Word for word, the records below are to be set down again.

### Data provided

'''

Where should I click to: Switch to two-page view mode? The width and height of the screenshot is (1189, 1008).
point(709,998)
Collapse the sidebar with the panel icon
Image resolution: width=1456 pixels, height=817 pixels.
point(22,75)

'''

### Reply
Where should I click to: Switch to two-page view mode? The width and height of the screenshot is (1189, 1008).
point(709,998)
Collapse the sidebar with the panel icon
Image resolution: width=1456 pixels, height=817 pixels.
point(22,75)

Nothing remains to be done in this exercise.